Coração amadeirado

sábado, 15 de outubro de 2016

De repente meu coração se viu madeira. Madeira de lei, mas sem a raiz do dia em que foi árvore. Sem os galhos como complemento. Sem as folhas que um dia carregou. Minhas folhas são papéis brancos que preencho com frases feitas.

De repente me vi um frasista que não consegue completar uma crônica. Ato falho resumir poesias em frases curtas. Seria eu tão objetivo? Meus pensamentos são carregados de subjetividade, ao ponto que se meu coração amadeirado fosse árvore não carregaria frutos, mas sim sementes de imaginação. Minha mente voa no salão e vê o que quase ninguém vê. E isso não me torna especial. Anormal seria mais apropriado.

De repente a intensidade me escapuliu e o que me veio foi um estado de atenção. Portanto, mais atento do que intenso. No entanto, mais acelerado do que prudente. Meu conteúdo é cada manhã e minha sorte é cada hora. O tempo sempre parece menor para mim. Minha prece é que eu dure um pouco mais. Sentimento estranho esse de querer fazer tudo agora, quando cada encontro tem o seu lugar e a sua razão de existir. Ainda que não aja qualquer razão para admitir, deixo a voz me levar para onde eu tenho que ir.

De repente lembro o que se esqueceu e vicejo o que ainda está por vir. Não é à toa que eu chame aquilo que não convido verbalmente. Mas o universo conspira. A beleza respira. A chuva respinga em mim e em quem se afeta pelo afeto que nutro. Juntamos olhares, mãos, apegos, sonhos, destinos...

** Exercícios propostos **
- a) No texto sobre o coração amadeirado, o que são as folhas de quem escreve?
- b) Retome o texto sobre o coração amadeirado a partir do ponto em que ele termina e dê continuidade a ele.
Não é preciso consultar o material para resolver o que se pede.

** Dados coletados **
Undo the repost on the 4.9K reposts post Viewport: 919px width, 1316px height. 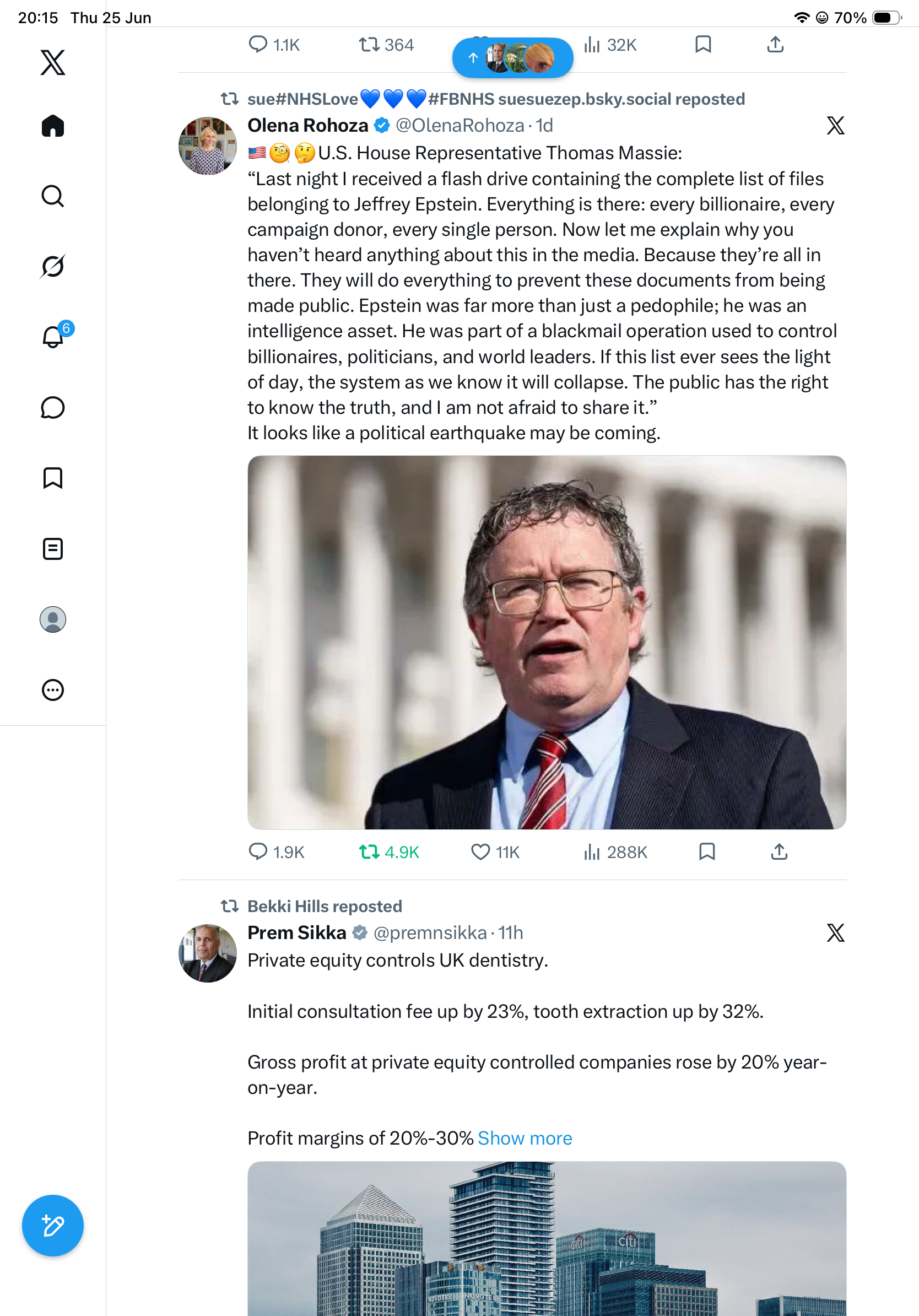(x=389, y=853)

** Respostas do exercício **
- a) São papéis brancos preenchidos com frases feitas.

- b)
De repente são maravilhosas as reticências que se colocam no fim de minhas frases feitas. Propositadamente curtas. Pois devem ser curtas as frases para que sejam frases feitas. O penúltimo copo é sempre melhor do que o último. E é assim com tudo! Com o beijo, o abraço, ao aconchego, o minuto...

De repente me sinto bloqueado. Bloqueio literário. Tantas ideias que não conseguem se traduzir no papel. Aprisiono aquilo que deve ser libertado para o mundo. Um amigo me contradiz e tentando me salvar diz que estou escrevendo menos, porque estou vivendo mais. Concordo me perguntando: escrever não seria viver?

A madeira ganha marcas cujo carpinteiro é a minha percepção do mundo. Do meu mundo particular de chances aproveitadas e perdidas, de pessoas e expectativas, de gente e frustrações, de um apanhado de encontros e uma multidão de desencontros. De maneiras e formas de ler o céu e caminhar o chão.

Perfume amadeirado exala o coração, que antes de carne feito alma é agora árvore de senões. Como o taco que serve aos passos da dançarina ou a tocha que empresta a chama do fogo que queima e ilumina. Como a sustentação do martelo que ajusta ou a haste do arco que flecha e determina.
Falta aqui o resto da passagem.